I need to collect all links from a webpage as seen below (25 links from each 206 pages, around 5200 total links), which also has a load more news button (as three dots). I wrote my script, but my script does not give any links that I tried to collect. I updated some of Selenium attributes. I really don't know why I could not get all the links.
from selenium import webdriver
from bs4 import BeautifulSoup
import time
from selenium.webdriver.common.by import By
from selenium.webdriver import Chrome
#Initialize the Chrome driver
driver = webdriver.Chrome()
driver.get("https://www.mfa.gov.tr/sub.en.mfa?ad9093da-8e71-4678-a1b6-05f297baadc4")
page_count = driver.find_element(By.XPATH, "//span[#class='rgInfoPart']")
text = page_count.text
page_count = int(text.split()[-1])
links = []
for i in range(1, page_count + 1):
# Click on the page number
driver.find_element(By.XPATH, f"//a[text()='{i}']").click()
time.sleep(5)
# Wait for the page to load
soup = BeautifulSoup(driver.page_source, 'html.parser')
# Extract the links from the page
page_links = soup.find_all('div', {'class': 'sub_lstitm'})
for link in page_links:
links.append("https://www.mfa.gov.tr"+link.find('a')['href'])
time.sleep(5)
driver.quit()
print(links)
I tried to run my code but actually I couldn't. I need to have some solution for this.
You can easily do everything in Selenium using the following method:
Wait for the links to be visible on the page
Get titles and urls
Get the current page number
If there is the button for the next page, then click it and repeat from step 1., otherwise it means we are in the last page hence the execution ends
What follows is the complete code to scrape all 206 pages
from selenium import webdriver
from selenium.webdriver.common.by import By
from selenium.webdriver.support.ui import WebDriverWait
from selenium.webdriver.support import expected_conditions as EC
driver = webdriver.Chrome()
driver.get("https://www.mfa.gov.tr/sub.en.mfa?ad9093da-8e71-4678-a1b6-05f297baadc4")
titles, urls = [], []
while 1:
print('current page:', driver.find_element(By.CSS_SELECTOR, 'td span').text, end='\r')

## Data lines
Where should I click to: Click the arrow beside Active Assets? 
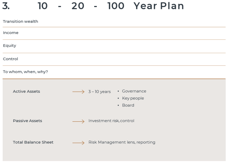pos(78,92)
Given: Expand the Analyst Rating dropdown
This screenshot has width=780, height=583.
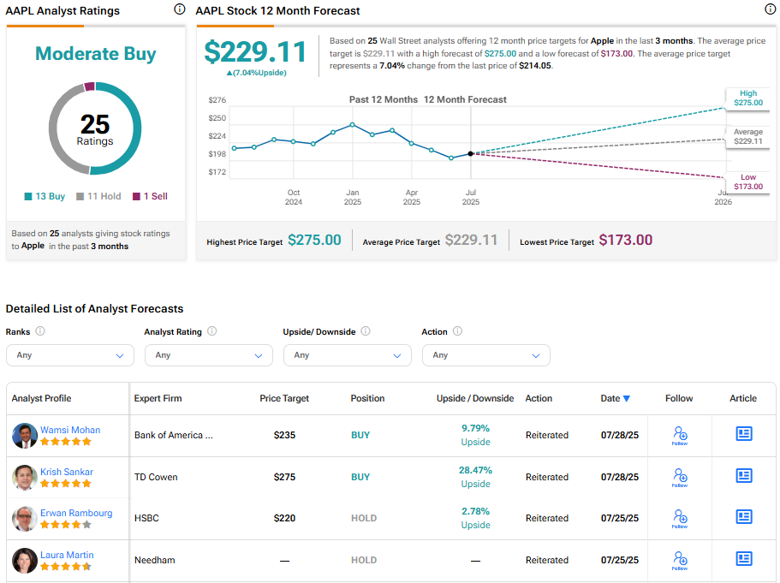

## Work to complete
1. In the Selenium thread, how many links does each page of the site hold?
2. From the Selenium thread, return the passage starting at "for link in" and ending at "solution for this.".
The data has nothing to do with the Selenium thread.

## Responses per task
1. 25 links

2.
for link in page_links:
links.append("https://www.mfa.gov.tr"+link.find('a')['href'])
time.sleep(5)
driver.quit()
print(links)
I tried to run my code but actually I couldn't. I need to have some solution for this.